Cautiously, Steve walked around to the living room via the hallway. The woman hadn’t budged. There she stood, right in front of the French doors with her face pressed against the glass, like something that had been put there as a macabre joke, to replace a floor lamp or a houseplant. Her lank hair hung motionless and dirty under her headscarf. If she knew there was someone else in the room, she didn’t let on. Steve came closer but deliberately avoided looking at her, sensing her shape from the corner of his eye. It felt better not to look at her up close like this. He could smell her now, though: the stench of another era, of mud and cattle in the streets, of disease. She swayed gently, so that the wrought-iron chain shackling her arms tightly to her shrunken body tapped against the varnished doorpost with a dull clank.
“She was last seen at five twenty-four p.m. by the cameras behind the Market and Deli,” he heard Tyler’s muffled voice say from the other room. Steve could also hear that the woman was whispering. He knew that not listening to her whispering was a matter of life and death, so he concentrated on the voice of his son, and on Johnny Cash. “There are four reports from people who saw her, but nothing after that. Something about a barrel organ. Dad … are you okay?”
His heart pounding, Steve knelt down next to the woman with the stitched-up eyes and picked up the dishcloth. Then he stood up. As his elbow brushed against the woman’s chain, she turned her maimed face toward him. Steve dropped the dishcloth over her head and scrambled away from her and back to the dining room, his forehead drenched in sweat, as Fletcher’s fierce, alarmed barking came from the backyard.
“Dishcloth,” he said to Jocelyn. “Good idea.”
The family continued eating, and all during dinner the woman with the stitched-up eyes stood motionless behind the stained glass.
She only moved once: When Matt’s high-pitched laugh sounded through the dining room, she tilted her head.
As if she were listening.
After dinner, Tyler loaded the dishwasher and Steve cleaned the table. “Show me what you sent them.”

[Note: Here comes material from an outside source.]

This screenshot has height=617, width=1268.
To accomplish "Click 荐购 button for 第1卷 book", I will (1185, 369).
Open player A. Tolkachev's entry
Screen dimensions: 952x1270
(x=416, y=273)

Tyler held up his iPhone with the HEXApp logbook on display. The last entry read as follows:
Wed. 09.19.12, 7:03 P.M., 16M ago
Tyler Grant @gps 41.22890 N, 73.61831 W
#K @ living room, 188 Deep Hollow Road
omg i think she digs my little bro
* * *
LATER THAT EVENING, Steve and Jocelyn were both sprawled in the living room—not in their regular spot on the couch but on the divan on the other side of the room—watching The Late Show on CBS. Matt was in bed; Tyler was upstairs working on his laptop. The pale TV light flickered on the metal chains around the blind woman’s body—or at least on the links that weren’t rusted. Beneath the dishcloth, the dead flesh at the open corner of her mouth twitched, barely visible. It pulled on the jagged black stitches that sewed her mouth tight, except for that one loose stitch in the corner that stuck out like a bent piece of wire. Jocelyn yawned and stretched herself against Steve. He guessed it wouldn’t be long before she dropped off to sleep.
When they went upstairs half an hour later, the blind woman was still there, something of the night that the night had now recovered.